N. Korean generals are on standby for launch orders, extreme leftists are nearing the anointing of Elizabeth Warren as their Democrat savior, and a white nationalist rally in Charlottesville, VA, descended into a riot that left several protestors injured and one dead after a Neo-Nazi man drove a car into a crowd.
The rally was motivated, among other things, by the growing trend of local and state governments in the South of pulling down Confederate statues and monuments.
That trend has served as fuel for the Alt-Right, which is essentially a Neo-Nazi movement rebranded, to reassert its agenda of racist cleansing and whitewashing America.
Naturally, the antifa and black power hard left have responded.
And in the midst of it all, local police were reportedly ordered either to stand down or pull back resulting in the weekend’s carnage.
And now extremists on both sides are rallying in major cities around the nation in solidarity.
It’s quickly looking like 1968 all over again.
Here’s more from Redstate…
It’s hard to fathom how quickly this went to pieces. The white nationalist rally and subsequent violence in Charlottesville over the weekend was nothing short of a horrifying sensory overload.

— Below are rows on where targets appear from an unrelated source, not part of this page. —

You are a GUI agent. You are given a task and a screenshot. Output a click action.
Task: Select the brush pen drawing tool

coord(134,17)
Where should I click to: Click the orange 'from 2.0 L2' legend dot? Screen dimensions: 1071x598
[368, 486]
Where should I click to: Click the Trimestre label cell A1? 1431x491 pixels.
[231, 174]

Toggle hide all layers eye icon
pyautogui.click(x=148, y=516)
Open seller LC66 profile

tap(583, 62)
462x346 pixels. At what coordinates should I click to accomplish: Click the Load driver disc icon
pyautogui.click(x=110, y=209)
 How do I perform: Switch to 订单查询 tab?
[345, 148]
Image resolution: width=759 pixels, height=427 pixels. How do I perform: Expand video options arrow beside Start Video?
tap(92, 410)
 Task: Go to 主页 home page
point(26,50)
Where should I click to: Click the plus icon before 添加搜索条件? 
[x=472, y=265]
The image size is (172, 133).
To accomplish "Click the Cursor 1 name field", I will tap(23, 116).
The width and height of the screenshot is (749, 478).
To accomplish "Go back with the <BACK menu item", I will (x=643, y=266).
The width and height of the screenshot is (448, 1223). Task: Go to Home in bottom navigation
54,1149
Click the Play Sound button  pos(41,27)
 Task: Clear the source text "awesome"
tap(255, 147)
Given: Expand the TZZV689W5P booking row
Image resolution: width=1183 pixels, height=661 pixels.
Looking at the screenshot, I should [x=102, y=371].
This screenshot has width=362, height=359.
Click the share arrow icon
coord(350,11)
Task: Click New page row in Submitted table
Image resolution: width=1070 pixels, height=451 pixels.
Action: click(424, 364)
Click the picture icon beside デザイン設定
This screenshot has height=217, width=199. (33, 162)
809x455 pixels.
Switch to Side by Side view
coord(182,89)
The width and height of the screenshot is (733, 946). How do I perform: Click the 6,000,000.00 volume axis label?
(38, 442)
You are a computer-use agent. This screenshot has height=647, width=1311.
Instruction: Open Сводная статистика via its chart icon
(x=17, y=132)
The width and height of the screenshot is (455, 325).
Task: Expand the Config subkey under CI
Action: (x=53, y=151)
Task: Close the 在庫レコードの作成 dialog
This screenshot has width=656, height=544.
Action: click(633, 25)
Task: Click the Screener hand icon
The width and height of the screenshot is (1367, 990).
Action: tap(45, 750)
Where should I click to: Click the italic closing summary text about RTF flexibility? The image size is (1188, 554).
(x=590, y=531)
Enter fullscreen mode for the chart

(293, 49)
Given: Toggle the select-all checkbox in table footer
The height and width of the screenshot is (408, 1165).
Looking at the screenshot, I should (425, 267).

A friend with whom I was commiserating said to me “I can’t believe this all happened in a weekend.” These are events that one would expect to take a few day’s worth of protesting and violence, but it was all crammed into one day and managed to point out pretty much every single major flaw in our society.
There were several key takeaways from this weekend, but I’ve managed to condense it into some main points that we have to address if we ever hope to move on from it.
White supremacists feel emboldened by Trump and his campaign.
This cannot be disputed. They say it, others say it of them, and the evidence is right before our eyes. If you see a conservative online saying this isn’t so, that person is lying. They felt and feel emboldened. It’s simply a fact.
Throughout his campaign, many of us here at RedState and elsewhere in conservative media warned that presidential candidate Donald Trump needed to distance himself very publicly from the “alt-right,” a movement which is just a glorified white supremacist movement. This was due in no small part to his ties to Bannon-bart, but also just his own personality cult. His campaign talking points and promises were dog-whistles to these self-identified white nationalists, who have not been mainstream for decades.